[Stored data]
▶

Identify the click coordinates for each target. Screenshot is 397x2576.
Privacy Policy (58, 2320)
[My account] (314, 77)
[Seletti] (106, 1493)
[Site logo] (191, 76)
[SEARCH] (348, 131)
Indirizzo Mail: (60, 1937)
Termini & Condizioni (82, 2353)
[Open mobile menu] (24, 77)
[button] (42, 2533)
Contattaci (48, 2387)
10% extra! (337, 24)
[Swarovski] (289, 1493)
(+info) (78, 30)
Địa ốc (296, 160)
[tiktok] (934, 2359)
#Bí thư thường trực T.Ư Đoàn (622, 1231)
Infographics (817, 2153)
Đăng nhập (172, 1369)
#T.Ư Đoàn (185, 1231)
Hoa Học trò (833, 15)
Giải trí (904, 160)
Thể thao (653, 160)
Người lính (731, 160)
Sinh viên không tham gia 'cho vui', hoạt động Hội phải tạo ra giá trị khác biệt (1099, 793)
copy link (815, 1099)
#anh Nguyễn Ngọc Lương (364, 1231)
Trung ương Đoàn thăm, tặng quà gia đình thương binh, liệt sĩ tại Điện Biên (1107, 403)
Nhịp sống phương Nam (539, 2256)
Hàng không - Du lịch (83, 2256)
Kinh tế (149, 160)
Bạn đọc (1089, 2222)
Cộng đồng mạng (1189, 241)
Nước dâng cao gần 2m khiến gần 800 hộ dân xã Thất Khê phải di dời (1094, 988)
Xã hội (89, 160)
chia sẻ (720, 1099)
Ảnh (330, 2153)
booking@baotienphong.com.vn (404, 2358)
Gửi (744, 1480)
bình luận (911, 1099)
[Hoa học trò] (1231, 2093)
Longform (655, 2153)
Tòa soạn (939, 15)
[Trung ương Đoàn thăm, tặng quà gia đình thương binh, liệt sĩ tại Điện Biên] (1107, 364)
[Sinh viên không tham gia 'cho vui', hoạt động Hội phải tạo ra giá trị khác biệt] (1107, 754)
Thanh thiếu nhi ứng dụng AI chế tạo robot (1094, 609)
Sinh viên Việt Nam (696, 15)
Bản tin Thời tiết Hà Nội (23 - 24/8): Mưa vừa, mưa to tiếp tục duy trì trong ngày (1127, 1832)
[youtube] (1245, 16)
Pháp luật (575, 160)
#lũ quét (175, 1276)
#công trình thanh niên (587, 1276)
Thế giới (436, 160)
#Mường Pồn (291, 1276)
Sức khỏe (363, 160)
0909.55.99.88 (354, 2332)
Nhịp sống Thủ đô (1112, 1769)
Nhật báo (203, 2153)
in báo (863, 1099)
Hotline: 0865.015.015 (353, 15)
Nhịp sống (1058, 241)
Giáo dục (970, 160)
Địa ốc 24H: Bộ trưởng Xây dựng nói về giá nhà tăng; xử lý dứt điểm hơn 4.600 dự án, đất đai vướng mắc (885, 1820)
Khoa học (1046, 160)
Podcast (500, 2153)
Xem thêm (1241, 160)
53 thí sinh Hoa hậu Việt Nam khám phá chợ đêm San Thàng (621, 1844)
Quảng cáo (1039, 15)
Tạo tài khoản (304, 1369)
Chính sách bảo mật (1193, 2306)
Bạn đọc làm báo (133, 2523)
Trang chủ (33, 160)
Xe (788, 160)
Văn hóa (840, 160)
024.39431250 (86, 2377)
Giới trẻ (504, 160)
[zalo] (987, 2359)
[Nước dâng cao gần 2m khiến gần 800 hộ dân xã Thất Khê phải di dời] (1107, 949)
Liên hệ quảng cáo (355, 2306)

◀

Description of the task - Find the word "dâng" in the entries, and copy every line it shows up in.

Exercise result -
Nước dâng cao gần 2m khiến gần 800 hộ dân xã Thất Khê phải di dời (1094, 988)
[Nước dâng cao gần 2m khiến gần 800 hộ dân xã Thất Khê phải di dời] (1107, 949)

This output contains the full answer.